Germany terror suspect 'tied up by fellow Syrians'
Published 10/10/2016 | 06:56
A terror suspect has been arrested in Germany after three Syrians recognised him from a wanted poster and tied him up before calling the police.
Jaber Albakr, 22, a Syrian man who was granted asylum in Germany, is suspected of preparing a bomb attack in the country.
He is motivated by Islamic extremism and is likely linked to Islamic State (IS), police and prosecutors said.
Albakr, who is from Damascus, was arrested shortly after midnight in the eastern city of Leipzig.
Leipzig is around 50 miles from Chemnitz, the city where he had allegedly evaded authorities on Saturday after they found several hundred grams of a volatile explosive at an apartment.
Officers said the suspect approached his fellow countrymen at the Leipzig main train station and asked them if they could accommodate him, and they agreed.
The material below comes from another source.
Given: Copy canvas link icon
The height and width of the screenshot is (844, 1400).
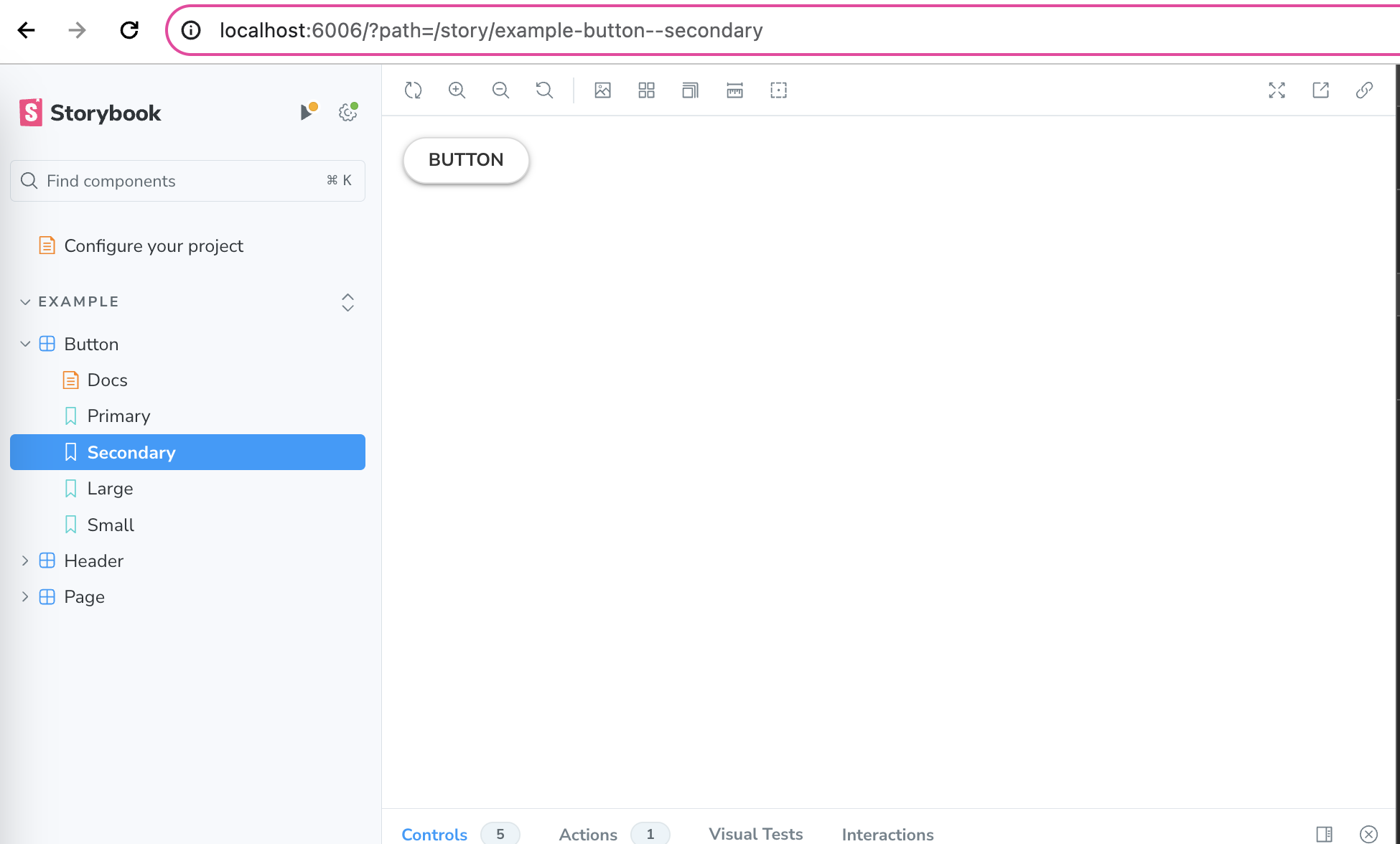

Saxony criminal police chief Joerg Michaelis said the three Syrians recognised Albakr from police wanted posters which had been distributed online.
He said two of the Syrians bound and held Albakr at their apartment while the other brought a mobile phone photo of Albakr to a local police station, leading to the suspect's arrest.
The wanted posters were put out in German, English and Arabic and made use of a recent surveillance photo taken by Germany's domestic intelligence agency.
Albakr had been on the radar of the security services since last month. Mr Michaelis said that, at this stage of the investigation, "the behaviour and actions of the suspect currently speak for an IS context".
Ulrike Demmer, a spokeswoman for German chancellor Angela Merkel, thanked the authorities and the Syrians who helped in Albakr's arrest.
Federal prosecutors said they currently have no indications that Albakr had already chosen a target for an attack.
The explosives were destroyed on Saturday in a controlled explosion.
In July, two attacks carried out by asylum-seekers and claimed by IS in which multiple people were injured put Germany on edge. Two other attacks were unrelated to Islamic extremism.